Getting around in Beira is not hard… If you have a car of course. If you don’t, you are limited to walking, cycling or getting into taxis. I walk, especially on Sunday mornings. I bought a bicycle to give me slightly more mobility, however, the indian made bicycle I bought, didn’t last the first minutes I had it as the steering wheel was not tightend, making it slightly dificult (more like impossible) to turn, thus loosing its purpose of helping me move around. Taxis… well, after living a year in Libya, I’m slightly hesitant to get into one.
However last weekend, good fortune (and sheer cheek) smiled on me as I asked a colleague who was spending the weekend in Maputo for their car. They acquiesed. I had a car for the weekend!! I could explore in Beira! Unfortunately, Friday and Saturday were late nights at work, which meant the only day I had to explore was Sunday.
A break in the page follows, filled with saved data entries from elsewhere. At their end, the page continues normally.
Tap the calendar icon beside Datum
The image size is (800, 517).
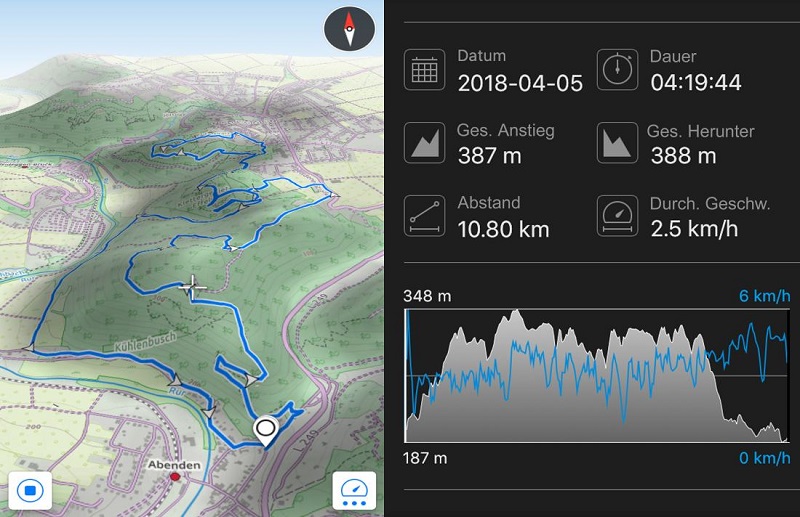[424, 70]
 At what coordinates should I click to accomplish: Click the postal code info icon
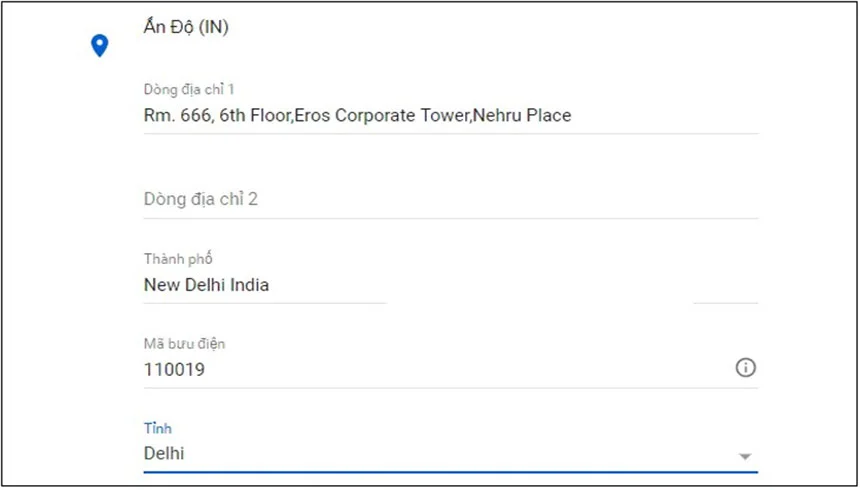pos(745,368)
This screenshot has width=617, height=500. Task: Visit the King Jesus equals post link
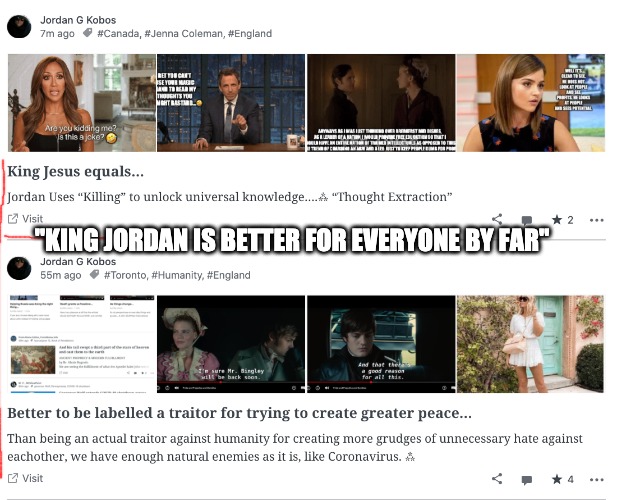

My first stop was a actually not too far from where I live: A skeleton of a ship next to a light house. Seeing that mass of steel shatttered, broken and destroyed on the beach gave me the same feeling I get when I see dead animals on the road. For all the morbidity of my thoughts, I had a lot of fun just taking photos. It was a beautiful day for that as the blue sky constrasted beautifully with rusty orange browns of the wreck. After my photography fix, I could tick off objective number one for the day. Objective number two was to visit downtown Beira and take some photos.
Downtown Beira… It’s a hard one to describe… Keep in mind Beira is Mozambique’s second biggest city, however it does not always feel like it. For some historical context, Beira suffered as did most of Mozambique during the country’s civil war between RENAMO and FRELIMO. Beira was sort of a base for RENAMO and offered support to the governing FRELIMO movement. With end of the civil war it seems like Beira suffered a lack of investment due to its allegiances to RENAMO.
This lack of investment is clearly visible in downtown Beira. The city still retains most of its colonial layout wide avenues leading to squares. However, downtown feels abandoned and at times looks slightly deserted. New buildings or renovated buildings are few and far between. There are some buildings which, if restored could retain their initial beauty, such as the national thearte and cinema. The afternoon we were driving around, there were very few people around. It’s a pity as you can see traces of the beauty the city once had.
However, this does not mean the city does not have its charm. I honestly like the African organised chaos that exists in the city. A great example of this is an organised informal market across the city’s biggest Supermarket. My colleague and I decided to go there after seeing the city centre to see what the market we drive past everyday is like. It is slightly chaotic for an outsider, but I’m sure a local would know exactly where to go for what he needed.
One stall will sell locks, electrical plugs and some cables, while the the adjecent stall will sell shoes. This junxtaposition is found everywhere in the market as fish is sold right next to clothes and alcohol next to toys. I didn’t take out my camera so as not to draw more atention to myself (we were the only white folks in the market), but it was interesting to see where Beira’s less fortunate go to shop.
Our final stop for the day was a place which was one of my initial images of Beira during my online searches before moving here: Grande Hotel Beira. This luxury hotel was opened in Beira in 1952 and was dubbed the ´Pride of Africa´. Though this hotel turned out to be a white elephant from the start as it was never profitable. Ten years after it was opened, the hotel closed with merely the conference centre and swimming pool being used. During the civil war it was used as a refugee camp and now it is home to over 2000 squatters who live in substrandard conditions.
We took some photos of the (not so) Grande Hotel and watched the sun set on it, just like the sun set on its fortunes…
This ended my day tour of Beira. It was great to finally see some more of this city I’ve been living in for over three months now.